## Stored items from a collection
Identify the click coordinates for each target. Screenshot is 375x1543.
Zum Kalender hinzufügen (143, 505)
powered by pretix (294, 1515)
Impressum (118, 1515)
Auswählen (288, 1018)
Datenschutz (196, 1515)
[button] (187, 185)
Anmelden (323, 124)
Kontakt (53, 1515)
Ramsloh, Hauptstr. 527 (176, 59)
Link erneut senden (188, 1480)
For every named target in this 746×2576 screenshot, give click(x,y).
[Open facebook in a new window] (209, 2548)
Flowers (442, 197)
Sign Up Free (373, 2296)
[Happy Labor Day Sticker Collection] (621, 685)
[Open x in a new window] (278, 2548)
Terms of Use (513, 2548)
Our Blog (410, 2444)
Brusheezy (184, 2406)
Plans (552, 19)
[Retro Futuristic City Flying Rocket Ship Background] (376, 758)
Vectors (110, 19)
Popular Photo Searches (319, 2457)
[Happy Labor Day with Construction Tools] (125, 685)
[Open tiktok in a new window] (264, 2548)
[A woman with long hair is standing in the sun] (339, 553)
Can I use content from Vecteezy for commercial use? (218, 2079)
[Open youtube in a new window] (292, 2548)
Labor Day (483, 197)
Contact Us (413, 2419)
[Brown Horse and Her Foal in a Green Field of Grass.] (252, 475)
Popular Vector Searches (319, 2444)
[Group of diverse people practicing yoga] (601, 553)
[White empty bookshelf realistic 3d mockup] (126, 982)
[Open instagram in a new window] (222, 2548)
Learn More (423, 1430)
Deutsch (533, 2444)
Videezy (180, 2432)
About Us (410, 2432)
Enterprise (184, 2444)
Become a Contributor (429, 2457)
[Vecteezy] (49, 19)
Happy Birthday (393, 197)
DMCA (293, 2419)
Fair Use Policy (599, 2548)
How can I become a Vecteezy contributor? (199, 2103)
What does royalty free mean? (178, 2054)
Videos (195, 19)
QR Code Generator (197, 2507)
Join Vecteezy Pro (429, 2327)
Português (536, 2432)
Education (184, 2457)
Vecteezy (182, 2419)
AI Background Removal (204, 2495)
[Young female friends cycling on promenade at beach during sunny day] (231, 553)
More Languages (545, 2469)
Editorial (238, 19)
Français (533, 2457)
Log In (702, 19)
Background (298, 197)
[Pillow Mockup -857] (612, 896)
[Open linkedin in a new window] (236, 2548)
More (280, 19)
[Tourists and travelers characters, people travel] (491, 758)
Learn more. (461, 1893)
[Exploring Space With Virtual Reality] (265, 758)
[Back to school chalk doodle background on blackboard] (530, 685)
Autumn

## ASSIGNED TASK
Set down the data above once more so that nothing differs from the original.

## RESULT OF THIS EXERCISE
Identify the click coordinates for each target. Screenshot is 375x1543.
Zum Kalender hinzufügen (143, 505)
powered by pretix (294, 1515)
Impressum (118, 1515)
Auswählen (288, 1018)
Datenschutz (196, 1515)
[button] (187, 185)
Anmelden (323, 124)
Kontakt (53, 1515)
Ramsloh, Hauptstr. 527 (176, 59)
Link erneut senden (188, 1480)
For every named target in this 746×2576 screenshot, give click(x,y).
[Open facebook in a new window] (209, 2548)
Flowers (442, 197)
Sign Up Free (373, 2296)
[Happy Labor Day Sticker Collection] (621, 685)
[Open x in a new window] (278, 2548)
Terms of Use (513, 2548)
Our Blog (410, 2444)
Brusheezy (184, 2406)
Plans (552, 19)
[Retro Futuristic City Flying Rocket Ship Background] (376, 758)
Vectors (110, 19)
Popular Photo Searches (319, 2457)
[Happy Labor Day with Construction Tools] (125, 685)
[Open tiktok in a new window] (264, 2548)
[A woman with long hair is standing in the sun] (339, 553)
Can I use content from Vecteezy for commercial use? (218, 2079)
[Open youtube in a new window] (292, 2548)
Labor Day (483, 197)
Contact Us (413, 2419)
[Brown Horse and Her Foal in a Green Field of Grass.] (252, 475)
Popular Vector Searches (319, 2444)
[Group of diverse people practicing yoga] (601, 553)
[White empty bookshelf realistic 3d mockup] (126, 982)
[Open instagram in a new window] (222, 2548)
Learn More (423, 1430)
Deutsch (533, 2444)
Videezy (180, 2432)
About Us (410, 2432)
Enterprise (184, 2444)
Become a Contributor (429, 2457)
[Vecteezy] (49, 19)
Happy Birthday (393, 197)
DMCA (293, 2419)
Fair Use Policy (599, 2548)
How can I become a Vecteezy contributor? (199, 2103)
What does royalty free mean? (178, 2054)
Videos (195, 19)
QR Code Generator (197, 2507)
Join Vecteezy Pro (429, 2327)
Português (536, 2432)
Education (184, 2457)
Vecteezy (182, 2419)
AI Background Removal (204, 2495)
[Young female friends cycling on promenade at beach during sunny day] (231, 553)
More Languages (545, 2469)
Editorial (238, 19)
Français (533, 2457)
Log In (702, 19)
Background (298, 197)
[Pillow Mockup -857] (612, 896)
[Open linkedin in a new window] (236, 2548)
More (280, 19)
[Tourists and travelers characters, people travel] (491, 758)
Learn more. (461, 1893)
[Exploring Space With Virtual Reality] (265, 758)
[Back to school chalk doodle background on blackboard] (530, 685)
Autumn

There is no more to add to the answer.